More than $410,000 in state property issued to the Department of Agriculture remains unaccounted for or missing about two months after auditors launched a sweeping review of the agency. Inventory records provided to The State Journal show more than $72,000 in state property has been either found, returned to the department or located in the state surplus system. Most of the 45 items are computers, printers and other electronic equipment.
But more than $410,000 in property, including computers, printers, camcorders and a 15-phone, two-console phone system, hasn’t turned up since the audit began Jan. 11, records show.
State Auditor Adam Edelen’s office is conducting a wide-ranging audit of the agency under former commissioner Richie Farmer at the request of Agriculture Commissioner James Comer.
Stephenie Steitzer, spokeswoman for Edelen, declined to comment on the still-missing property but said the audit should be completed in April.
Guthrie True, Farmer’s attorney, said he has contacted Edelen’s office but has not met with auditors.
“They have not indicated to me, at least up to this point, that that’s on their radar screen, so I can’t really speak to what they are doing or what they’re not doing,” True said.
Farmer has returned two Dell Latitude laptops worth about $1,000 each; a 24-inch, flat-panel Dell monitor valued at about $700; an HP OfficeJet printer worth less than $500; and seven rifles since the audit was announced, records show.
The guns were purchased with privately-raised funds and meant as gifts for agriculture officials at the 2008 Southern Association of State Departments of Agriculture conference in Lexington, according to True.
However, department inventory records show Farmer has not returned two Dell Latitude laptops valued at more than $2,000 total and two GPS devices worth less than $500 each.
True acknowledged there is some dispute as to whether Farmer has turned over all state property issued him during his time as commissioner, but he says Farmer has returned everything in his possession.
“Richie has searched to the extent he’s got the ability to search,” True said. “As you know, he and his wife are separated, so he’s only got control over the property that’s within his custody.
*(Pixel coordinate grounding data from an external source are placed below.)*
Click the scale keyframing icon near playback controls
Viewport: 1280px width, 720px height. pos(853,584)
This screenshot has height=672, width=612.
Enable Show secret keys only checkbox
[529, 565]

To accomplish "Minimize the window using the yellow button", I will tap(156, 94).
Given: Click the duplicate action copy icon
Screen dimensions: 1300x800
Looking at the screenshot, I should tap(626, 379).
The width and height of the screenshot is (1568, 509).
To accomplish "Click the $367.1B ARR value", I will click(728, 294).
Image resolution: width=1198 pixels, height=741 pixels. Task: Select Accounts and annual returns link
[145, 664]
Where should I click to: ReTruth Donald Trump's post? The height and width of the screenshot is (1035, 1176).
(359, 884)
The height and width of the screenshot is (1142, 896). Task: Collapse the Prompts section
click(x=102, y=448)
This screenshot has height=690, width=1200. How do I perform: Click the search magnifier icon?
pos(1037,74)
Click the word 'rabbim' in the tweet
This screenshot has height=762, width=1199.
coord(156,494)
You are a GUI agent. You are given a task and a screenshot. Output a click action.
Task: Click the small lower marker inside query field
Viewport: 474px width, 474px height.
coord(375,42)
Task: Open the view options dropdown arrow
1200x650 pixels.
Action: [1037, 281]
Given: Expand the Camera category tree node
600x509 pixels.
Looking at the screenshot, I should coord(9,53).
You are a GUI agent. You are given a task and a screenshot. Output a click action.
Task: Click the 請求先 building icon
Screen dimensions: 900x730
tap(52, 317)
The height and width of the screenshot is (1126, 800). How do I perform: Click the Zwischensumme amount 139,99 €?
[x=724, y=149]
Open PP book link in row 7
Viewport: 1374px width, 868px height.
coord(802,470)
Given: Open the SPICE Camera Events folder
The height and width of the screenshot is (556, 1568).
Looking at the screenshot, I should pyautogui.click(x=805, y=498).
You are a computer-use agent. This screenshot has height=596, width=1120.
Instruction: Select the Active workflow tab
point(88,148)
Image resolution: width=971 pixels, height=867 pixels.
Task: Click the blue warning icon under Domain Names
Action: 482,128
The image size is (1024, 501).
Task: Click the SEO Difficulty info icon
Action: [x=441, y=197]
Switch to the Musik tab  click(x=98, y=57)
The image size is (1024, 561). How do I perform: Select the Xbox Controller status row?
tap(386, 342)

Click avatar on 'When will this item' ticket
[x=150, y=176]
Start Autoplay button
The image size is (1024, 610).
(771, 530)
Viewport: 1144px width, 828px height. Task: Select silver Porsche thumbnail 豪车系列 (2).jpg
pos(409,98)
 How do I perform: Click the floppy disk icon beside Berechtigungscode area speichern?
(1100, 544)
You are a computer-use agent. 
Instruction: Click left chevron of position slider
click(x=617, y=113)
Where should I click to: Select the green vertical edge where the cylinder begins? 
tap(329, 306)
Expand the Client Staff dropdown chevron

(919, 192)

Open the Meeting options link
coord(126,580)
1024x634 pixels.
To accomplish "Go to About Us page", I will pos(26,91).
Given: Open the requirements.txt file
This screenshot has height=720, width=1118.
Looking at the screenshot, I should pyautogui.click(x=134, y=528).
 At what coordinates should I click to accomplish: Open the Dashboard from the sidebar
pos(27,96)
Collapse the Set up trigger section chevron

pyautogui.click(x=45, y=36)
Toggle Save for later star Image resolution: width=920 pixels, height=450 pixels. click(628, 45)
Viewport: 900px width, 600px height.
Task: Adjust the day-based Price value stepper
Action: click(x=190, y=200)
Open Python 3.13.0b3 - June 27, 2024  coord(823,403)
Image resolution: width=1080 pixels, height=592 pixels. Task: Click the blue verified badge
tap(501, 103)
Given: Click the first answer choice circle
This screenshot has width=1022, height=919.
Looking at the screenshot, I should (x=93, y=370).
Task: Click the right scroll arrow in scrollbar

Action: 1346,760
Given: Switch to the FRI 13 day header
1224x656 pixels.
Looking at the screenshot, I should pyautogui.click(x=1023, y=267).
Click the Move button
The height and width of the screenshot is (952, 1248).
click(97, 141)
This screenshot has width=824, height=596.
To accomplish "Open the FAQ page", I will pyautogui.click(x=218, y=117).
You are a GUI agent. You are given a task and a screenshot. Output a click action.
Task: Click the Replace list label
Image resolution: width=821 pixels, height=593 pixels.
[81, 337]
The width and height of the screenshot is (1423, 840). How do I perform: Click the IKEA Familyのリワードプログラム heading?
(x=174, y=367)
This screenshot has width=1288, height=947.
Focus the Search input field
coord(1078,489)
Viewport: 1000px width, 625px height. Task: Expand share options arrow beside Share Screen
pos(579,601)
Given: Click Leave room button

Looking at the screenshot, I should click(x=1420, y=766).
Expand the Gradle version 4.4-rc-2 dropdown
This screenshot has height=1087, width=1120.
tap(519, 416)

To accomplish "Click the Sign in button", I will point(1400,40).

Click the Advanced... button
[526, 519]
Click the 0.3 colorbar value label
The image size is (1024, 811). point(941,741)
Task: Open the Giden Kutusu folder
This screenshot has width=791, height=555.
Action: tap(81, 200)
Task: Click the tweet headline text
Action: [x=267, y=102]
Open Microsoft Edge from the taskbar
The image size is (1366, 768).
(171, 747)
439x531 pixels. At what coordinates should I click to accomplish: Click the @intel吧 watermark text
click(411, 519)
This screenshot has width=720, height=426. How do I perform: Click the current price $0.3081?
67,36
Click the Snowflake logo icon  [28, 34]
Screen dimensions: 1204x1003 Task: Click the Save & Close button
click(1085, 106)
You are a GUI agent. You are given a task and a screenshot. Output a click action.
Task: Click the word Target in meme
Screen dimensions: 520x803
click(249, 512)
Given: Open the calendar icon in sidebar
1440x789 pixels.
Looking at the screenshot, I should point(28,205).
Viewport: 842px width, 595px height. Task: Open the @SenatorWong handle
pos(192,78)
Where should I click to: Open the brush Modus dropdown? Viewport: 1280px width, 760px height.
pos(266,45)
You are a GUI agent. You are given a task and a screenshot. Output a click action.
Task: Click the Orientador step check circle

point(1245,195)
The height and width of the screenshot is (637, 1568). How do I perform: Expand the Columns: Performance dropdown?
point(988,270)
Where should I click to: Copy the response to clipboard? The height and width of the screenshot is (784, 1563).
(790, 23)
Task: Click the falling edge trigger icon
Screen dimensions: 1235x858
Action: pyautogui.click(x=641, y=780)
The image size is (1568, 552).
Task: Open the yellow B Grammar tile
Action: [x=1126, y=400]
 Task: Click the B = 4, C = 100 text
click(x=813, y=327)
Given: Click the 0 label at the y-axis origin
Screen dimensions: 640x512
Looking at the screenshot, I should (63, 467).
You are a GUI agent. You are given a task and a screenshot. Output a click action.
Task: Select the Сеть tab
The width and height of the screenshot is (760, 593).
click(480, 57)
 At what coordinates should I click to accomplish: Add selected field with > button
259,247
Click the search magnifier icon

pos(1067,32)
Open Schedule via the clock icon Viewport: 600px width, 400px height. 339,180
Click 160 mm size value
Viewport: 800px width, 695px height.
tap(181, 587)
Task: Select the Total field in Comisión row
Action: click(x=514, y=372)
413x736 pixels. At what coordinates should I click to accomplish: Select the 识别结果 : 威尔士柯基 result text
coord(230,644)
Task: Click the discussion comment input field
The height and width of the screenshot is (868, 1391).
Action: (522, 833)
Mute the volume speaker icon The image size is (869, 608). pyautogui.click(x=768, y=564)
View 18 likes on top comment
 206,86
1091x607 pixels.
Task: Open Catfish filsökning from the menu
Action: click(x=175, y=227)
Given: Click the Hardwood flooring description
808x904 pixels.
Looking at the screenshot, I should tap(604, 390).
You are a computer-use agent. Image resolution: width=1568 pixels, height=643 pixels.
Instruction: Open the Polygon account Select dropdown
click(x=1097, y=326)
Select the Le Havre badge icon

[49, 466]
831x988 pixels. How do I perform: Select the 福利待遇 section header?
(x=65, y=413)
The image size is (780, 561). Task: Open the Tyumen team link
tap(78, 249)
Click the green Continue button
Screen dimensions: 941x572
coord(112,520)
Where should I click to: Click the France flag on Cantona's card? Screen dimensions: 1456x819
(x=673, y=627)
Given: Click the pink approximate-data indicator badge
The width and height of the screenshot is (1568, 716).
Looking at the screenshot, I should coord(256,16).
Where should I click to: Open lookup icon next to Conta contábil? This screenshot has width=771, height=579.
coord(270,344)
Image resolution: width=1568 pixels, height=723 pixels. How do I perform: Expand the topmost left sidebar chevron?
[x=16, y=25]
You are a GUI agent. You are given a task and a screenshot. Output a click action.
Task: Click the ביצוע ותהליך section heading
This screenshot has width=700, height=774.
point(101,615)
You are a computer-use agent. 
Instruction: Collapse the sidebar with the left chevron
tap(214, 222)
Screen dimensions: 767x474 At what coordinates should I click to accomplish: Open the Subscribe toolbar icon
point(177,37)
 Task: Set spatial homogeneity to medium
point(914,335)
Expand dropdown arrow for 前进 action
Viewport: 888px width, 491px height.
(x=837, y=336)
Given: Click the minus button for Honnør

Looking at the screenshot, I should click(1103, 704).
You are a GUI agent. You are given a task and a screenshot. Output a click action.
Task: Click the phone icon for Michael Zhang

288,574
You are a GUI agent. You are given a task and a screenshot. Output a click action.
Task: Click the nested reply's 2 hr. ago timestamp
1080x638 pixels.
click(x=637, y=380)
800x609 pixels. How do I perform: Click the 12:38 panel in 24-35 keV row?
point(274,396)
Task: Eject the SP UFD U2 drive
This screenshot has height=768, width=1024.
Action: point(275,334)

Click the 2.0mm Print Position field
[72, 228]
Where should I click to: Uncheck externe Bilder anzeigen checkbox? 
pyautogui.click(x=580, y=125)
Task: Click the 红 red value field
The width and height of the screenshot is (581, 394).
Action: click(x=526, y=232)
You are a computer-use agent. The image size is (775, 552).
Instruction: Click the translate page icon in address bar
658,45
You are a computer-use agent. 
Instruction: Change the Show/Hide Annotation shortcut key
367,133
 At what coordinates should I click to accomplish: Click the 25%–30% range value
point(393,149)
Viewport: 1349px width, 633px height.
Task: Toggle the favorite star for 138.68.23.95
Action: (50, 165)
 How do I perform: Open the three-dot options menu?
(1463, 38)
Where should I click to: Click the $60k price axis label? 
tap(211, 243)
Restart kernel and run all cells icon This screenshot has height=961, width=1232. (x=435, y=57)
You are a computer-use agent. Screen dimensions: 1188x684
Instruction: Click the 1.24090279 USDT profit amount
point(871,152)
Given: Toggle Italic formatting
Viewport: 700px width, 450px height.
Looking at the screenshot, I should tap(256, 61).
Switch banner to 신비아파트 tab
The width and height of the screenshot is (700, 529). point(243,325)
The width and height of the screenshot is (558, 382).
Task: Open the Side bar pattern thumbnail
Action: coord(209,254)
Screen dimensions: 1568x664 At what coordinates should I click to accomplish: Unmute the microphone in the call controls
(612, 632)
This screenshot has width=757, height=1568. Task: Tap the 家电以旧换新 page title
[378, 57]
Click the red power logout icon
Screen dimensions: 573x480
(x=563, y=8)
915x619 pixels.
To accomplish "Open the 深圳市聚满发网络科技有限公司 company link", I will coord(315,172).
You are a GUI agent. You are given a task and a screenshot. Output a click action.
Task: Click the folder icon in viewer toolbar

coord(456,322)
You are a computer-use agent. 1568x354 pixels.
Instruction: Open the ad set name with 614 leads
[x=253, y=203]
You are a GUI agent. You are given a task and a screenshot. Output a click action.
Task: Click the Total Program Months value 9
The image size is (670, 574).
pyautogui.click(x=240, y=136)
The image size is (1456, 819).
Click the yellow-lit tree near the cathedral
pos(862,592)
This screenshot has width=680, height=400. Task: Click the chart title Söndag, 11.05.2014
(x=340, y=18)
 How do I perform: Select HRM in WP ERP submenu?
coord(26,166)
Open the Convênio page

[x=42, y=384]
We’ve returned everything.
“… My understanding was that they (the Department of Agriculture) were going to take another look to be sure that they didn’t have those somewhere, maybe they were misplaced or mis-marked or mis-inventoried.”
He said Farmer “will be glad to reimburse” the agency if the laptops and GPS devices aren’t found.
While more than 150 items remain missing, Grayson Smith, the Department of Agriculture’s executive director of strategic planning and administration, has been tracking down more than 100 items marked as surplus but without a corresponding disposition number, which identifies property in the system, according to Holly VonLuehrte, the department’s general counsel.
Smith has found about 30 pieces of equipment, including some possible matches, in the state’s surplus system, records show.
VonLuehrte called the process of locating surplus items without an identification number “arduous.”
“We’re not going to take for granted that something’s been surplused if there’s no disposition number,” she said.
“… Obviously it’s important to him (Comer) now to confirm that these items were in fact surplused, and it’s necessary to have a disposition number in order to confirm that.”
She said Comer directed Smith to compile a complete and accurate inventory list as soon as possible.
Cindy Lanham, spokeswoman for the Finance and Administration Cabinet, said because the Department of Agriculture in some cases can’t pinpoint a year that property was supposedly surplused, some of the items may date back more than a decade.
She called the situation surrounding the large number of unidentified surplus properties at the agency “unusual.”
“We haven’t seen it to this magnitude because, generally, an agency understands that it’s also their responsibility to maintain records as well as our responsibility,” Lanham said.
“But they work in tandem. If you need us to track down some information, you need to provide us with a number.”
The cabinet was able to locate two items that were surplused in 2010, she said, but tracking down the entire list would require more manpower.
“The fact of the matter is if we were required, legally, to prove that they did not surplus those items, we would have to request special assistance, either funding for temporary staff or assistance from other offices,” Lanham said. “That’s why we assign disposition numbers, and that’s why it’s so important.”
Though about 150 items remain lost, the department hasn’t purchased new equipment to compensate for missing property, VonLuehrte said.
“Obviously one of his (Comer’s) goals is to ensure that we have the equipment that we need, but that we’re efficient and there is no excess,” she said.